• **Supplied entries**:
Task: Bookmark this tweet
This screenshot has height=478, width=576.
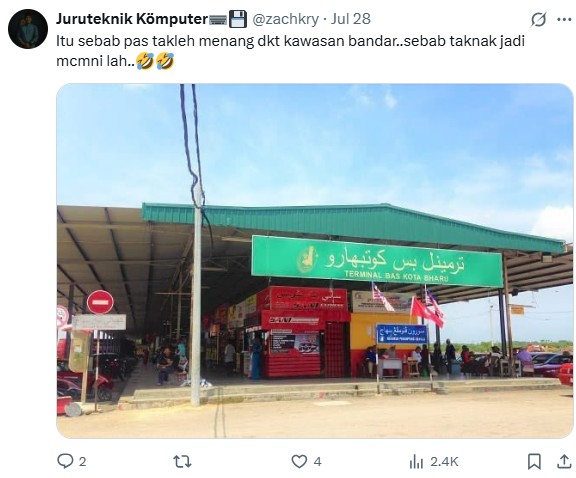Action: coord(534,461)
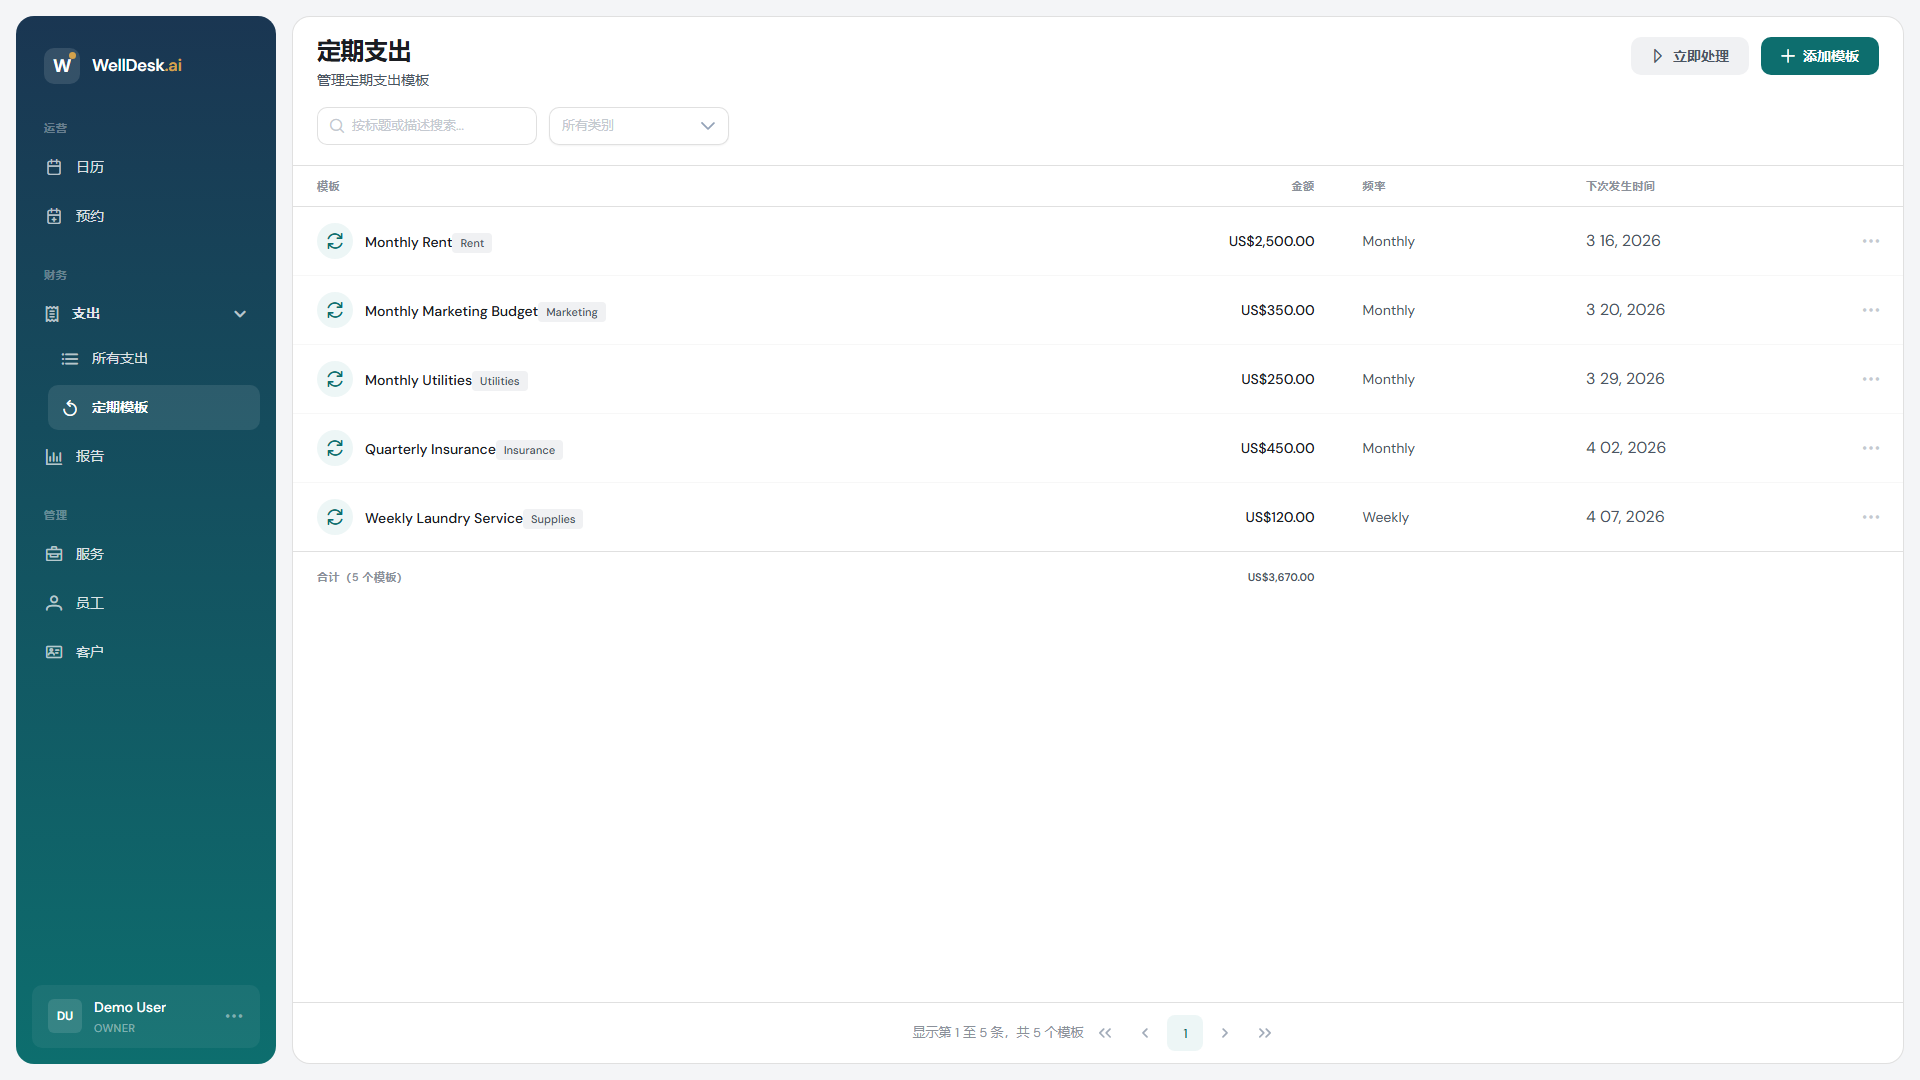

==

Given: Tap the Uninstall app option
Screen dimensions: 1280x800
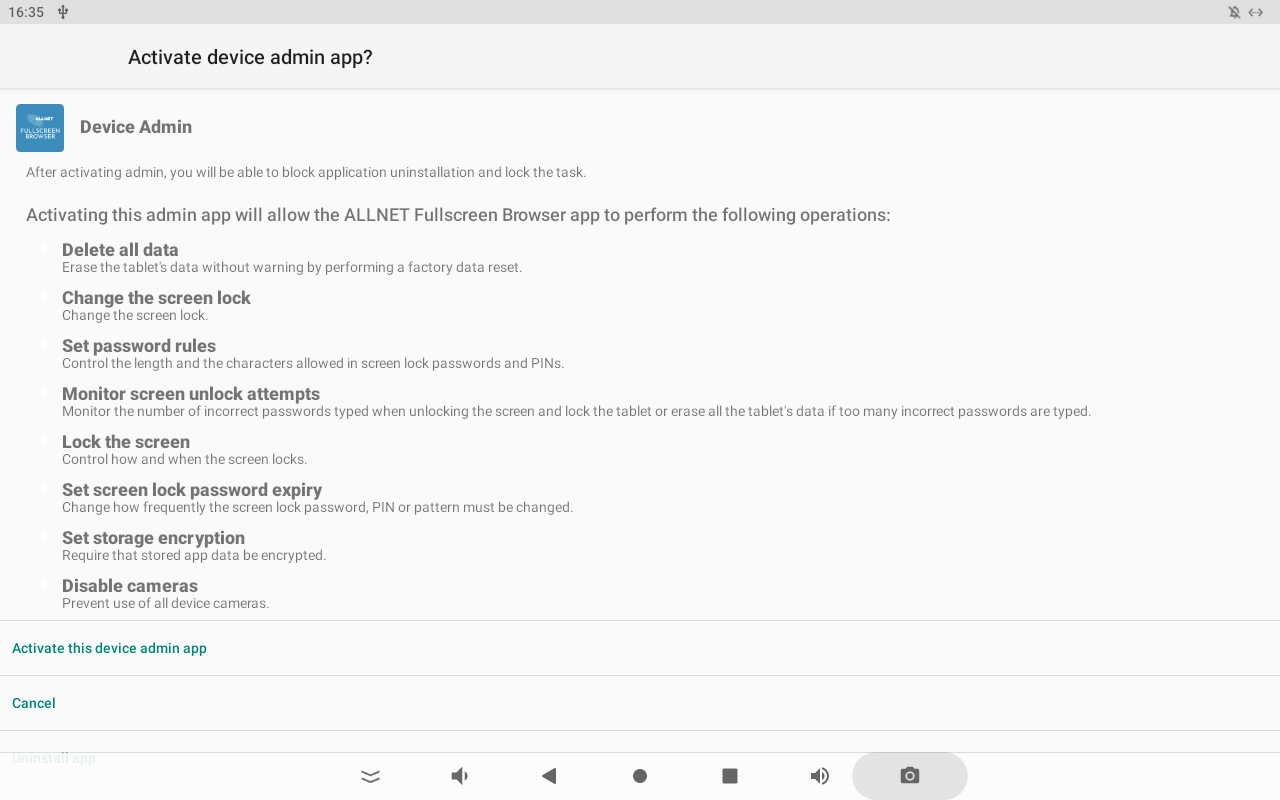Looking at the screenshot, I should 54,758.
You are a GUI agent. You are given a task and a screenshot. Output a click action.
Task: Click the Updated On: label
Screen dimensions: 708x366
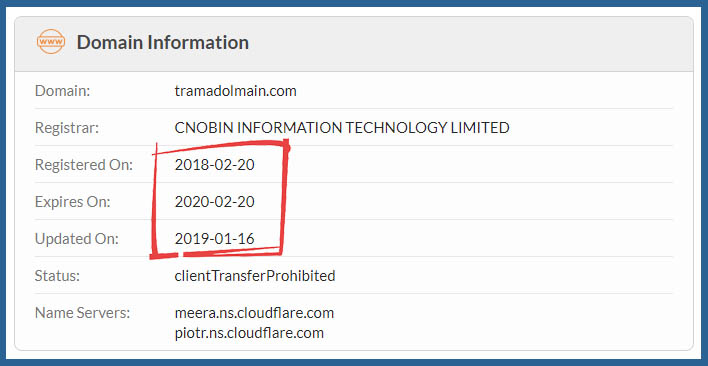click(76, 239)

• **The task**:
Edit the lines, from the one containing "Task: Bookmark this tweet" down to the one containing "Action: coord(534,461)", so that "tweet" reads "post", keeping everything else unchanged. Return only those lines and leave out the pictures.

• **Result of the task**:
Task: Bookmark this post
This screenshot has height=478, width=576.
Action: coord(534,461)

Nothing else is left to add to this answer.